▸ **Information shown**
● ● ● ● ●
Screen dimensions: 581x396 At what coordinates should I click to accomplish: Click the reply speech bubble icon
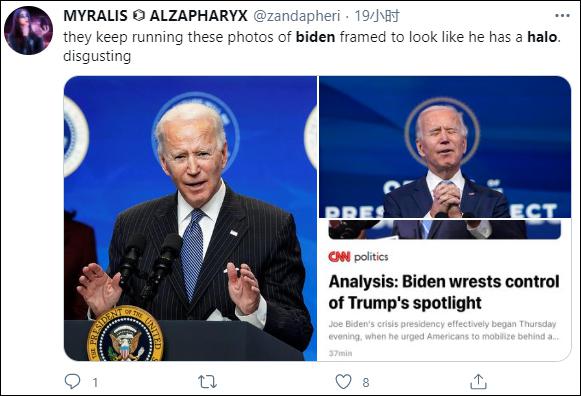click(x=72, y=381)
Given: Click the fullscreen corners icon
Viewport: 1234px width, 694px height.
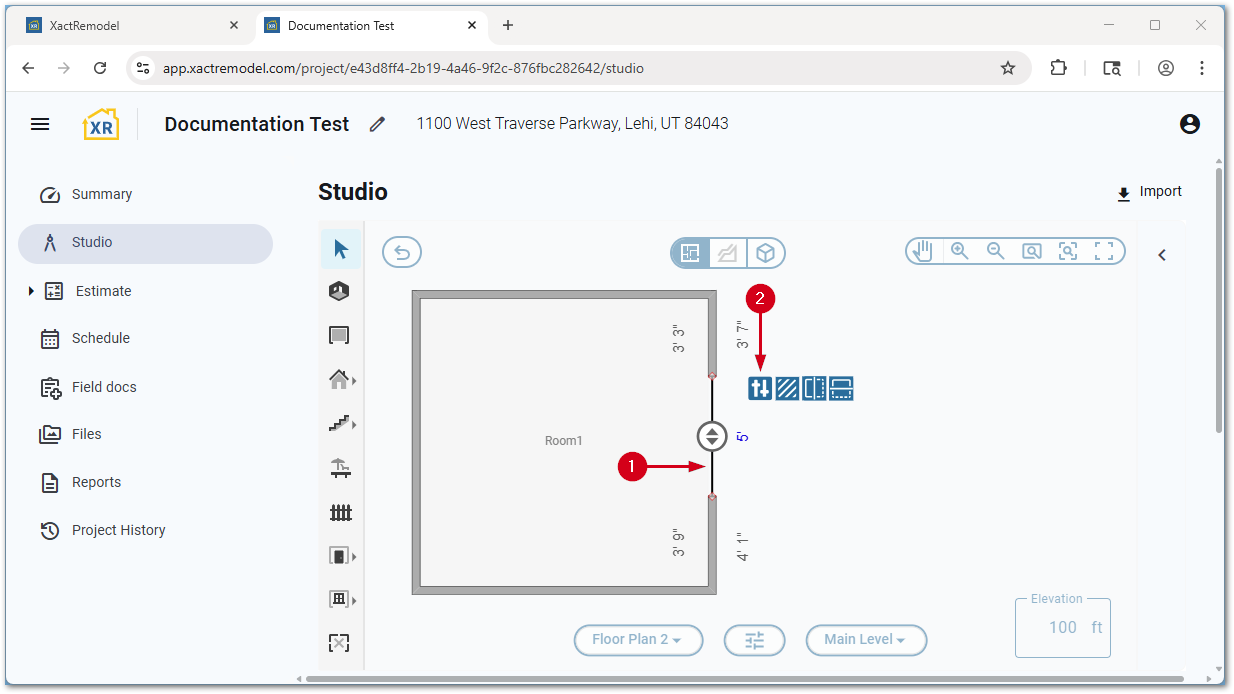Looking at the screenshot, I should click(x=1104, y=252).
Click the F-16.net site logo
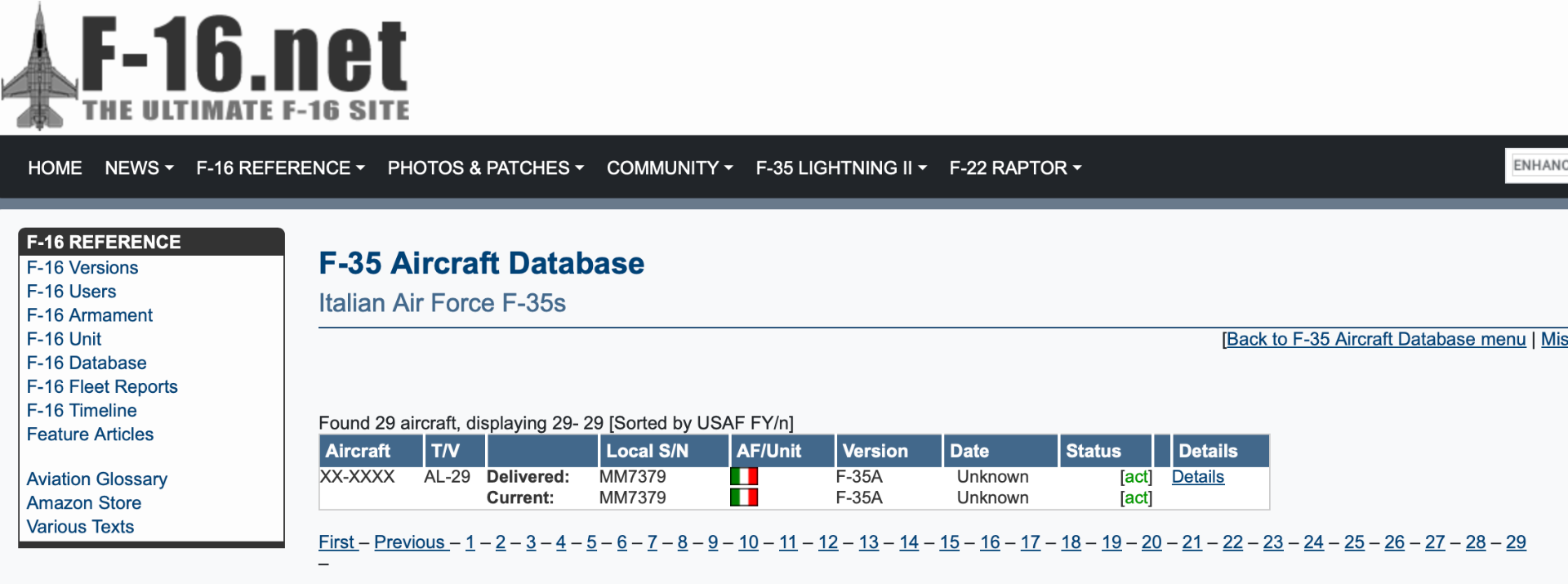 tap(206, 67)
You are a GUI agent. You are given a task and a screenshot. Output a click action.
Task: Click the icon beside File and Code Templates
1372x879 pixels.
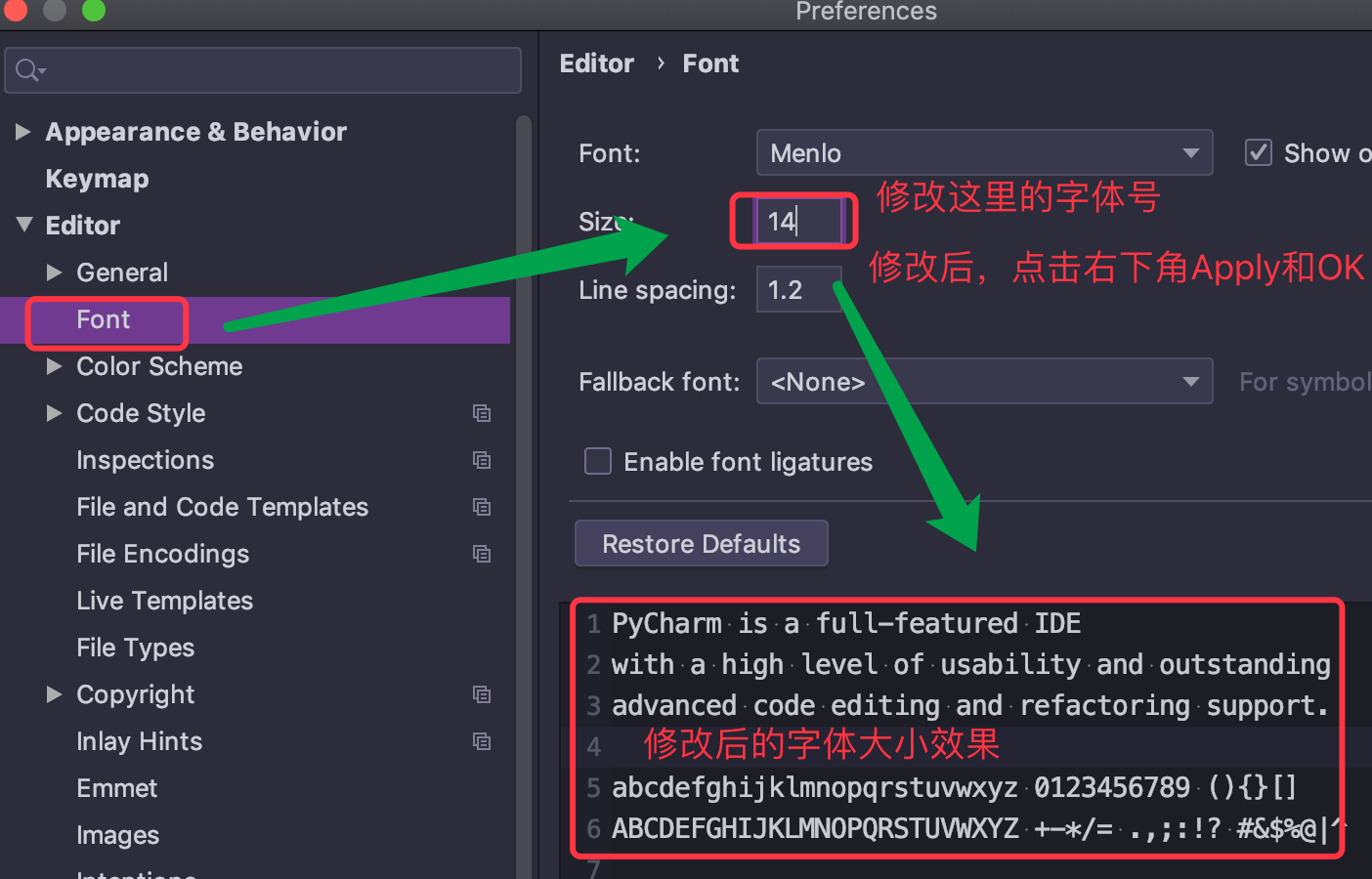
● ● ● ● ●
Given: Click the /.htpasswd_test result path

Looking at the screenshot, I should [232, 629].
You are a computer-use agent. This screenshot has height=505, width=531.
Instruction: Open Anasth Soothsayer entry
● ● ● ● ●
Return everything from the line containing "Screen dimensions: 581x396" down to the line containing "tap(206, 67)", both of those lines included, copied exactly and with the pictures left out.

Screen dimensions: 581x396 At what coordinates should I click to accomplish: Click the reply speech bubble icon
click(x=72, y=381)
Given: Click the fullscreen corners icon
Viewport: 1234px width, 694px height.
Looking at the screenshot, I should click(x=1104, y=252).
Click the F-16.net site logo
 tap(206, 67)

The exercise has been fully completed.